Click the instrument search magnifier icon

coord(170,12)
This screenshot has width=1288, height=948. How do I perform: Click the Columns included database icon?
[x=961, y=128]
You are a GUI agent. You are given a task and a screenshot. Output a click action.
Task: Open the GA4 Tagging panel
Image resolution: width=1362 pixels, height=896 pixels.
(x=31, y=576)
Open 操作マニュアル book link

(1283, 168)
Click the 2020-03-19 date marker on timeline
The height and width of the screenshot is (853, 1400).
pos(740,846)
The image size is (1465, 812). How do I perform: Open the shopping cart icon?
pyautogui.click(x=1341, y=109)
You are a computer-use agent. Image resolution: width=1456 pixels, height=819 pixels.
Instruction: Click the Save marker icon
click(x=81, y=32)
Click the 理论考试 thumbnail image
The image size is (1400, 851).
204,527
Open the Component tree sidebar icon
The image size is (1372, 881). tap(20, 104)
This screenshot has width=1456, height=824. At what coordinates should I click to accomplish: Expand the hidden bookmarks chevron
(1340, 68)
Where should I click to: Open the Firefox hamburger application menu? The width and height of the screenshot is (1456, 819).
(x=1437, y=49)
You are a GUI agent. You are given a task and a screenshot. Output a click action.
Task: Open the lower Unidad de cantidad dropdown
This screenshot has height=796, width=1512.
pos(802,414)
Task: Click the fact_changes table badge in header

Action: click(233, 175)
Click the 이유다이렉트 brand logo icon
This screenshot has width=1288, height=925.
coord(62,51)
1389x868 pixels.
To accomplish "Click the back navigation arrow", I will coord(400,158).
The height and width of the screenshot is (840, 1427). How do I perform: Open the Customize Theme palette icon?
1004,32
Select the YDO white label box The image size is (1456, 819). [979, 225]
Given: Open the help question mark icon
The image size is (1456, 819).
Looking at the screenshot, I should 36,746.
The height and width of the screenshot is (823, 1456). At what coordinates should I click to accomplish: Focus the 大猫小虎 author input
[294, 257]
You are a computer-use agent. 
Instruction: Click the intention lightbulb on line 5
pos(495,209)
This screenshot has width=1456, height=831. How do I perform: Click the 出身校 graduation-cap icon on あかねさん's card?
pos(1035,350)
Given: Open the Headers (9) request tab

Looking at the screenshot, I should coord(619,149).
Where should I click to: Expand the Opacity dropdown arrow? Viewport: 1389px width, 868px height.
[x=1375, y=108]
· · · · ·
# What is required:
All of the records must be repeated exactly.

# Solution:
Click the instrument search magnifier icon

coord(170,12)
This screenshot has width=1288, height=948. How do I perform: Click the Columns included database icon?
[x=961, y=128]
You are a GUI agent. You are given a task and a screenshot. Output a click action.
Task: Open the GA4 Tagging panel
Image resolution: width=1362 pixels, height=896 pixels.
(x=31, y=576)
Open 操作マニュアル book link

(1283, 168)
Click the 2020-03-19 date marker on timeline
The height and width of the screenshot is (853, 1400).
pos(740,846)
The image size is (1465, 812). How do I perform: Open the shopping cart icon?
pyautogui.click(x=1341, y=109)
You are a computer-use agent. Image resolution: width=1456 pixels, height=819 pixels.
Instruction: Click the Save marker icon
click(x=81, y=32)
Click the 理论考试 thumbnail image
The image size is (1400, 851).
204,527
Open the Component tree sidebar icon
The image size is (1372, 881). tap(20, 104)
This screenshot has width=1456, height=824. At what coordinates should I click to accomplish: Expand the hidden bookmarks chevron
(1340, 68)
Where should I click to: Open the Firefox hamburger application menu? The width and height of the screenshot is (1456, 819).
(x=1437, y=49)
You are a GUI agent. You are given a task and a screenshot. Output a click action.
Task: Open the lower Unidad de cantidad dropdown
This screenshot has height=796, width=1512.
pos(802,414)
Task: Click the fact_changes table badge in header

Action: click(233, 175)
Click the 이유다이렉트 brand logo icon
This screenshot has width=1288, height=925.
coord(62,51)
1389x868 pixels.
To accomplish "Click the back navigation arrow", I will coord(400,158).
The height and width of the screenshot is (840, 1427). How do I perform: Open the Customize Theme palette icon?
1004,32
Select the YDO white label box The image size is (1456, 819). [979, 225]
Given: Open the help question mark icon
The image size is (1456, 819).
Looking at the screenshot, I should 36,746.
The height and width of the screenshot is (823, 1456). At what coordinates should I click to accomplish: Focus the 大猫小虎 author input
[294, 257]
You are a computer-use agent. 
Instruction: Click the intention lightbulb on line 5
pos(495,209)
This screenshot has width=1456, height=831. How do I perform: Click the 出身校 graduation-cap icon on あかねさん's card?
pos(1035,350)
Given: Open the Headers (9) request tab

Looking at the screenshot, I should coord(619,149).
Where should I click to: Expand the Opacity dropdown arrow? Viewport: 1389px width, 868px height.
[x=1375, y=108]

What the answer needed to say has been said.